> RAW DATA
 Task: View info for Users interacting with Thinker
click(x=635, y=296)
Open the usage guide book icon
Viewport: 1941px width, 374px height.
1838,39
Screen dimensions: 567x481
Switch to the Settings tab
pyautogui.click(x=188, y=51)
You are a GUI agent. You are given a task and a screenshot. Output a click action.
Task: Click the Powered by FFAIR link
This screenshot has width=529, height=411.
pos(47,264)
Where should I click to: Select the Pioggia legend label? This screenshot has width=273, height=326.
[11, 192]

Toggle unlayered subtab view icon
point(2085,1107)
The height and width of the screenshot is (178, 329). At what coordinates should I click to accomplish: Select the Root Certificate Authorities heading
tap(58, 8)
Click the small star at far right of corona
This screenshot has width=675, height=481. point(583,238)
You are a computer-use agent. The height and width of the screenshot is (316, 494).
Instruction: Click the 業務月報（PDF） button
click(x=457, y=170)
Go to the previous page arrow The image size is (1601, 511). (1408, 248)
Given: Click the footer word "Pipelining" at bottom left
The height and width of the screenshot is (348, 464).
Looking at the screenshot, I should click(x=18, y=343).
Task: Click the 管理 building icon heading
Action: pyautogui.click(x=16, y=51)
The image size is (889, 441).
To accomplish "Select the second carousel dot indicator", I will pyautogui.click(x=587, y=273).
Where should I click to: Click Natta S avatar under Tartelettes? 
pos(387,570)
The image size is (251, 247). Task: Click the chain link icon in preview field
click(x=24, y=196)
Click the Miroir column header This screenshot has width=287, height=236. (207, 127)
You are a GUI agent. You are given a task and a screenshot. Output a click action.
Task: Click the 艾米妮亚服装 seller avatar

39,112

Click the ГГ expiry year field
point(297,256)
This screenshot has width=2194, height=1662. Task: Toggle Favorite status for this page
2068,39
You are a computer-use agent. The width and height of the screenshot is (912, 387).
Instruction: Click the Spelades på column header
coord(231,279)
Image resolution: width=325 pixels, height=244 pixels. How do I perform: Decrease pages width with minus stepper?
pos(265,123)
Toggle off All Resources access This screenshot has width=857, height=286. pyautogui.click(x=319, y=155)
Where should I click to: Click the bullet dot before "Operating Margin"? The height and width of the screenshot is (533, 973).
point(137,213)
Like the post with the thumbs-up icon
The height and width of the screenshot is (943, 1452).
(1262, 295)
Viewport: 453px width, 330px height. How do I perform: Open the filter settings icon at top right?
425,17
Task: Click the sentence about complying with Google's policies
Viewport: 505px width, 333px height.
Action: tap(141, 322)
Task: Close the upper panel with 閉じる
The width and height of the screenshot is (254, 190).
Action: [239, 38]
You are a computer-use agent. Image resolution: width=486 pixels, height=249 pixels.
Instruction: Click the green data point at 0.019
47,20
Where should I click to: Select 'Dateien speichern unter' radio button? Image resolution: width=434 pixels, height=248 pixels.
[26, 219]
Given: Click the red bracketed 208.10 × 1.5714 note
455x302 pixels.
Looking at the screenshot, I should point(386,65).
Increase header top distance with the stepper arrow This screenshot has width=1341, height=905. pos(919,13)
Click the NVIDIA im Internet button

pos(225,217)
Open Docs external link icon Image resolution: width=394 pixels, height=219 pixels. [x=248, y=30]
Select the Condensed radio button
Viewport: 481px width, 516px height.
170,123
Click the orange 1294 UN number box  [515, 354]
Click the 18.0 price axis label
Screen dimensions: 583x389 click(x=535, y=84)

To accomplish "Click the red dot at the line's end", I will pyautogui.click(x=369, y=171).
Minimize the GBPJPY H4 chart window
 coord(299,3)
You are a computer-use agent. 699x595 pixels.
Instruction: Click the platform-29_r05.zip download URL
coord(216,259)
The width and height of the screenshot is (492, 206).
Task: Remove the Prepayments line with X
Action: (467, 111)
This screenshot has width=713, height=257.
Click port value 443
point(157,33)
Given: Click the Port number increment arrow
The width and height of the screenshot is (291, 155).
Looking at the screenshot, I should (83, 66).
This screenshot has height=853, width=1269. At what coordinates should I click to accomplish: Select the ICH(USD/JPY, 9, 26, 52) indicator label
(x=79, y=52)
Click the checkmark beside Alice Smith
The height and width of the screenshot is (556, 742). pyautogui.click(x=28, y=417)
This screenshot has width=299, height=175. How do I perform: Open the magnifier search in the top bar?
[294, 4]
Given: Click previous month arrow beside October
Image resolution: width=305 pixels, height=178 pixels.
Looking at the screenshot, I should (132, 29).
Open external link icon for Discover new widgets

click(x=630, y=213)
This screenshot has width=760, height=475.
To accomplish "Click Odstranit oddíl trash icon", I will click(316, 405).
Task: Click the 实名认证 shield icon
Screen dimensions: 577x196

> ASSIGNMENT
Every entry must be output again, exactly as written above.

> RESPONSE TO THIS TASK
 Task: View info for Users interacting with Thinker
click(x=635, y=296)
Open the usage guide book icon
Viewport: 1941px width, 374px height.
1838,39
Screen dimensions: 567x481
Switch to the Settings tab
pyautogui.click(x=188, y=51)
You are a GUI agent. You are given a task and a screenshot. Output a click action.
Task: Click the Powered by FFAIR link
This screenshot has width=529, height=411.
pos(47,264)
Where should I click to: Select the Pioggia legend label? This screenshot has width=273, height=326.
[11, 192]

Toggle unlayered subtab view icon
point(2085,1107)
The height and width of the screenshot is (178, 329). At what coordinates should I click to accomplish: Select the Root Certificate Authorities heading
tap(58, 8)
Click the small star at far right of corona
This screenshot has width=675, height=481. point(583,238)
You are a computer-use agent. The height and width of the screenshot is (316, 494).
Instruction: Click the 業務月報（PDF） button
click(x=457, y=170)
Go to the previous page arrow The image size is (1601, 511). (1408, 248)
Given: Click the footer word "Pipelining" at bottom left
The height and width of the screenshot is (348, 464).
Looking at the screenshot, I should click(x=18, y=343).
Task: Click the 管理 building icon heading
Action: pyautogui.click(x=16, y=51)
The image size is (889, 441).
To accomplish "Select the second carousel dot indicator", I will pyautogui.click(x=587, y=273).
Where should I click to: Click Natta S avatar under Tartelettes? 
pos(387,570)
The image size is (251, 247). Task: Click the chain link icon in preview field
click(x=24, y=196)
Click the Miroir column header This screenshot has width=287, height=236. (207, 127)
You are a GUI agent. You are given a task and a screenshot. Output a click action.
Task: Click the 艾米妮亚服装 seller avatar

39,112

Click the ГГ expiry year field
point(297,256)
This screenshot has width=2194, height=1662. Task: Toggle Favorite status for this page
2068,39
You are a computer-use agent. The width and height of the screenshot is (912, 387).
Instruction: Click the Spelades på column header
coord(231,279)
Image resolution: width=325 pixels, height=244 pixels. How do I perform: Decrease pages width with minus stepper?
pos(265,123)
Toggle off All Resources access This screenshot has width=857, height=286. pyautogui.click(x=319, y=155)
Where should I click to: Click the bullet dot before "Operating Margin"? The height and width of the screenshot is (533, 973).
point(137,213)
Like the post with the thumbs-up icon
The height and width of the screenshot is (943, 1452).
(1262, 295)
Viewport: 453px width, 330px height. How do I perform: Open the filter settings icon at top right?
425,17
Task: Click the sentence about complying with Google's policies
Viewport: 505px width, 333px height.
Action: tap(141, 322)
Task: Close the upper panel with 閉じる
The width and height of the screenshot is (254, 190).
Action: [239, 38]
You are a computer-use agent. Image resolution: width=486 pixels, height=249 pixels.
Instruction: Click the green data point at 0.019
47,20
Where should I click to: Select 'Dateien speichern unter' radio button? Image resolution: width=434 pixels, height=248 pixels.
[26, 219]
Given: Click the red bracketed 208.10 × 1.5714 note
455x302 pixels.
Looking at the screenshot, I should point(386,65).
Increase header top distance with the stepper arrow This screenshot has width=1341, height=905. pos(919,13)
Click the NVIDIA im Internet button

pos(225,217)
Open Docs external link icon Image resolution: width=394 pixels, height=219 pixels. [x=248, y=30]
Select the Condensed radio button
Viewport: 481px width, 516px height.
170,123
Click the orange 1294 UN number box  [515, 354]
Click the 18.0 price axis label
Screen dimensions: 583x389 click(x=535, y=84)

To accomplish "Click the red dot at the line's end", I will pyautogui.click(x=369, y=171).
Minimize the GBPJPY H4 chart window
 coord(299,3)
You are a computer-use agent. 699x595 pixels.
Instruction: Click the platform-29_r05.zip download URL
coord(216,259)
The width and height of the screenshot is (492, 206).
Task: Remove the Prepayments line with X
Action: (467, 111)
This screenshot has width=713, height=257.
Click port value 443
point(157,33)
Given: Click the Port number increment arrow
The width and height of the screenshot is (291, 155).
Looking at the screenshot, I should (83, 66).
This screenshot has height=853, width=1269. At what coordinates should I click to accomplish: Select the ICH(USD/JPY, 9, 26, 52) indicator label
(x=79, y=52)
Click the checkmark beside Alice Smith
The height and width of the screenshot is (556, 742). pyautogui.click(x=28, y=417)
This screenshot has width=299, height=175. How do I perform: Open the magnifier search in the top bar?
[294, 4]
Given: Click previous month arrow beside October
Image resolution: width=305 pixels, height=178 pixels.
Looking at the screenshot, I should (132, 29).
Open external link icon for Discover new widgets

click(x=630, y=213)
This screenshot has width=760, height=475.
To accomplish "Click Odstranit oddíl trash icon", I will click(316, 405).
Task: Click the 实名认证 shield icon
Screen dimensions: 577x196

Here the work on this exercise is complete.